▸ **TASK DESCRIPTION**
This exercise calls for every line of the listing below that contains the word "computer".

▸ **ENTRIES SHOWN**
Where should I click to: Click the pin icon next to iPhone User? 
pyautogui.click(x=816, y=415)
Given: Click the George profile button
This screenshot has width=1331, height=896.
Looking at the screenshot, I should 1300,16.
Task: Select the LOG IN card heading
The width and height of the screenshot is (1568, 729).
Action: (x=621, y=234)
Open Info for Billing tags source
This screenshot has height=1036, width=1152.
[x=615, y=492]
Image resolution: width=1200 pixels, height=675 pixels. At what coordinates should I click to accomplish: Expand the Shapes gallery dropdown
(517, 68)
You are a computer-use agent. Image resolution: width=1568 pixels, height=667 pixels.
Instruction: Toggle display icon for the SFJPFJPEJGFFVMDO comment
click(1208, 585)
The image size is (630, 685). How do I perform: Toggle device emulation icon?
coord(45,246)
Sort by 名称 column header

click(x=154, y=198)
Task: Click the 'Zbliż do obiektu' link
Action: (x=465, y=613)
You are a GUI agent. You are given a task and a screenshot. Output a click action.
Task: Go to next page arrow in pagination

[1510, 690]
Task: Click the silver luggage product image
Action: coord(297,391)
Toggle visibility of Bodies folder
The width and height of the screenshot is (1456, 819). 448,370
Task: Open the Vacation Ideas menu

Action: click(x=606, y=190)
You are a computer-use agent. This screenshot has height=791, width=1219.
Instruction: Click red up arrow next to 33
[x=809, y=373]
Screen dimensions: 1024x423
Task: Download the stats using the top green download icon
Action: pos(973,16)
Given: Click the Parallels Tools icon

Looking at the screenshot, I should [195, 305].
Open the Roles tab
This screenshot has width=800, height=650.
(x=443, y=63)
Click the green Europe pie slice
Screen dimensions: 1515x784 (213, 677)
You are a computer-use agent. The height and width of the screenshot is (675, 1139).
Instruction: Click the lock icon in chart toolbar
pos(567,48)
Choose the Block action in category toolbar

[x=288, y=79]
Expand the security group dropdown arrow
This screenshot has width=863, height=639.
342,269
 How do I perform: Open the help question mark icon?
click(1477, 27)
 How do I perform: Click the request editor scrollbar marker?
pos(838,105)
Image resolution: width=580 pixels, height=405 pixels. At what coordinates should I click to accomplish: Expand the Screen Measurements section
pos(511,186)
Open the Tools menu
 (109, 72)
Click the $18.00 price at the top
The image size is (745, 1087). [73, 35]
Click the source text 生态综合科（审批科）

▸ **SOLVED PROBLEM**
You are a computer-use agent. Image resolution: width=1568 pixels, height=667 pixels.
You are a computer-use agent. This screenshot has height=791, width=1219.
You are a computer-use agent. The height and width of the screenshot is (675, 1139).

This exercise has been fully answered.